Anthony J. Muslin, M.D.
Project Overview:
Adult-onset type 2 diabetes mellitus is becoming increasingly prevalent and is frequently associated with cardiovascular disease. Type 2 diabetes mellitus is caused by the loss of responsiveness of skeletal muscle, adipose and cardiac tissue to insulin action. After release from the beta cells of the pancreas, insulin binds to cell surface receptors that activate an intracellular signaling cascade that includes the protein kinase Akt. Activation of this kinase leads to the translocation of glut4 containing vesicles to the cell surface, promoting glucose uptake by cells. TRB3 is an intracellular protein that binds to and inactivates Akt.
Polymorphisms in the TRB3 gene were discovered and our ongoing work suggests that the TRB3 genotype correlates with outcomes in patients with coronary artery disease. One polymorphism in the TRB3 gene (Q84R) results in a missense mutation that leads to the substitution of an arginine residue for a glutamine residue and results in a protein with increased ability to inhibit Akt. The Q84R polymorphism was found in a preliminary study by other investigators to be associated with an increased incidence of hypertriglyceridemia and also with an earlier age at first myocardial infarction (MI).

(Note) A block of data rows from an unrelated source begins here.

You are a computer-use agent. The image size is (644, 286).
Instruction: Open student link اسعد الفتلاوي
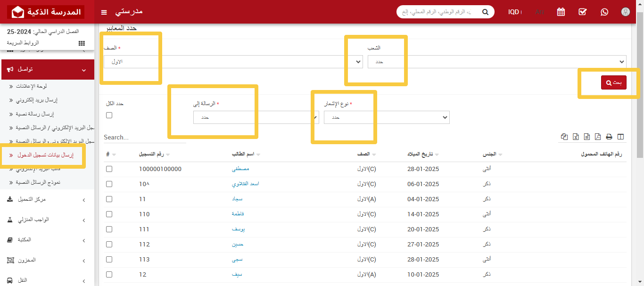(245, 184)
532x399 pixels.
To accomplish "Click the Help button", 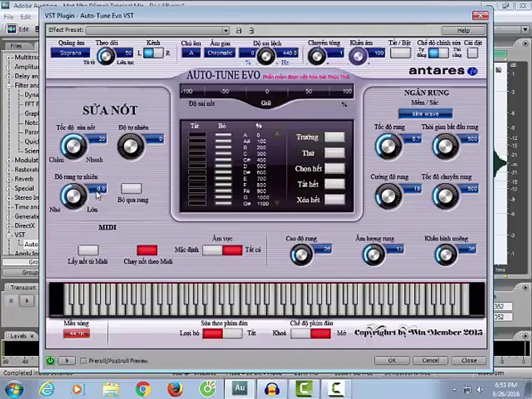I will click(463, 30).
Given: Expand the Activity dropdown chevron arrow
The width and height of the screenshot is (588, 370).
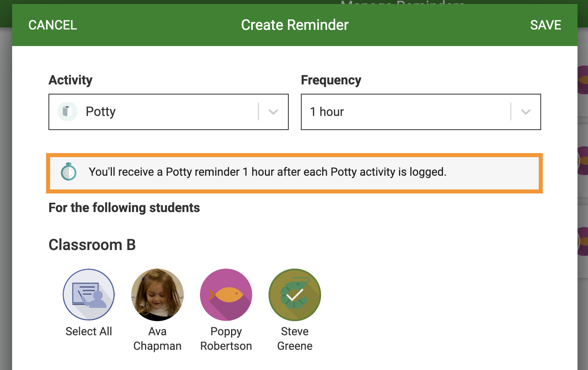Looking at the screenshot, I should click(273, 112).
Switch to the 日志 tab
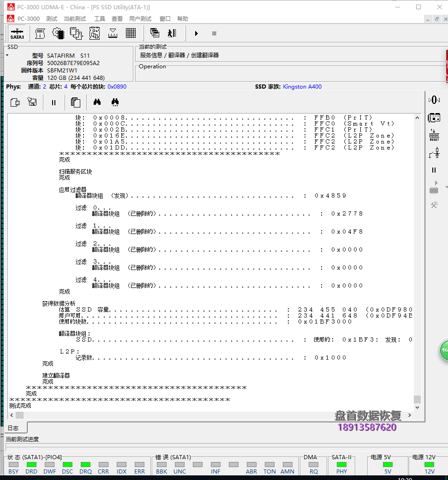This screenshot has height=480, width=448. coord(13,428)
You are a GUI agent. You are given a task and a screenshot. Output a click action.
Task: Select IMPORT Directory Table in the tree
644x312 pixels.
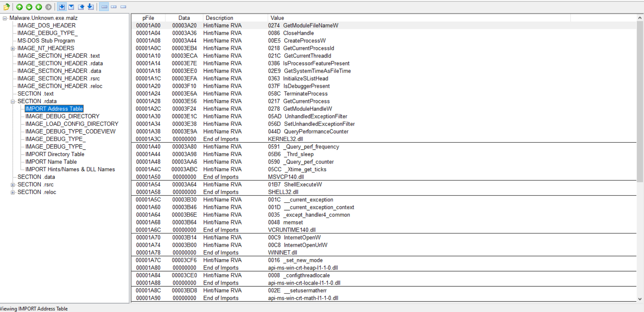point(55,154)
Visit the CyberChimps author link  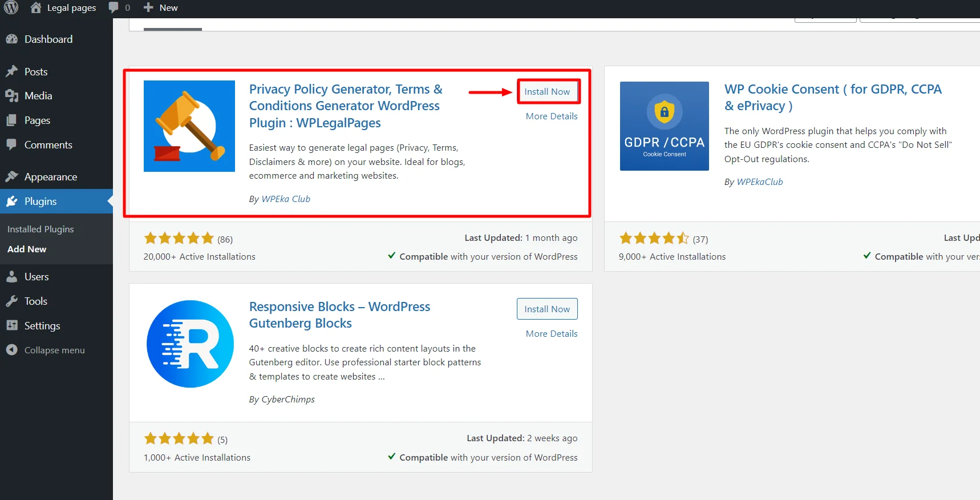(288, 400)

In our work over the past year, we investigated the Q84R TRB3 polymorphism in a population of patients from the INFORM trial who presented with acute MI or unstable angina. We found that the Q84R polymorphism was associated with a higher rate of re-hospitalization in the year following MI or unstable angina, and was also associated with increased responsiveness to β-blocker therapy in terms of hospitalization rates. In our planned studies, we will determine whether the Q84R SNP correlates with clinical outcomes, clinical responsiveness to β-blocker therapy, hyperglycemia, hypertriglyceridemia, and hypercholesterolemia in a second larger and completely separate population of patients from the TRIUMPH registry. In addition, we will determine whether the Q84R SNP is associated with an altered acute response to β-blocker therapy in healthy volunteers in a prospective clinical trial. These studies will help to establish the utility of genomic studies in the clinical management of patients with cardiovascular disease.
Final Report:
Type 2 diabetes mellitus is a common condition that is thought to be caused by insulin resistance in muscle, fat and other tissues. In response to feeding, pancreatic beta cells release insulin that binds to cell surface receptors, resulting in the activation of an intracellular signal transduction cascade that include the protein kinase Akt2. TRB3 is an inducible pseudokinase that binds to and inhibits Akt2 function. Polymorphisms in the TRB3 gene were identified several years ago. A major polymorphism in the TRB3 gene (Q84R) results in a missense mutation that encodes a protein with increased ability to inhibit Akt. The Q84R polymorphism was found in several studies by other investigators to be associated with an increased incidence of hypertriglyceridemia and myocardial infarction. In animal model work in our laboratory, we showed that TRB3 expression is murine heart cells and myocardium is increased in response to hyperglycemia, hyperlipidemia and ischemia. We also showed that overexpression of TRB3 in murine myocardium sensitized these animals to pathological cardiac remodeling after myocardial infarction. In clinical studies, we investigated the Q84R TRB3 polymorphism in a population of patients from the INFORM and TRIUMPH trials who presented with acute myocardial infarction (MI) or unstable angina. We found that the Q84R polymorphism was associated with a higher rate of re-hospitalization following MI or unstable angina, and was also associated with increased responsiveness to b-blocker therapy in terms of hospitalization rates. We also found that cardiac mortality was increased in the INFORM and TRIUMPH patients with Q84R TRB3 who were not treated with beta blockers. These studies suggest that patients with the Q84R TRB3 should be aggressively treated with beta blockers and also show the utility of genomic studies in the clinical management of patients with cardiovascular disease.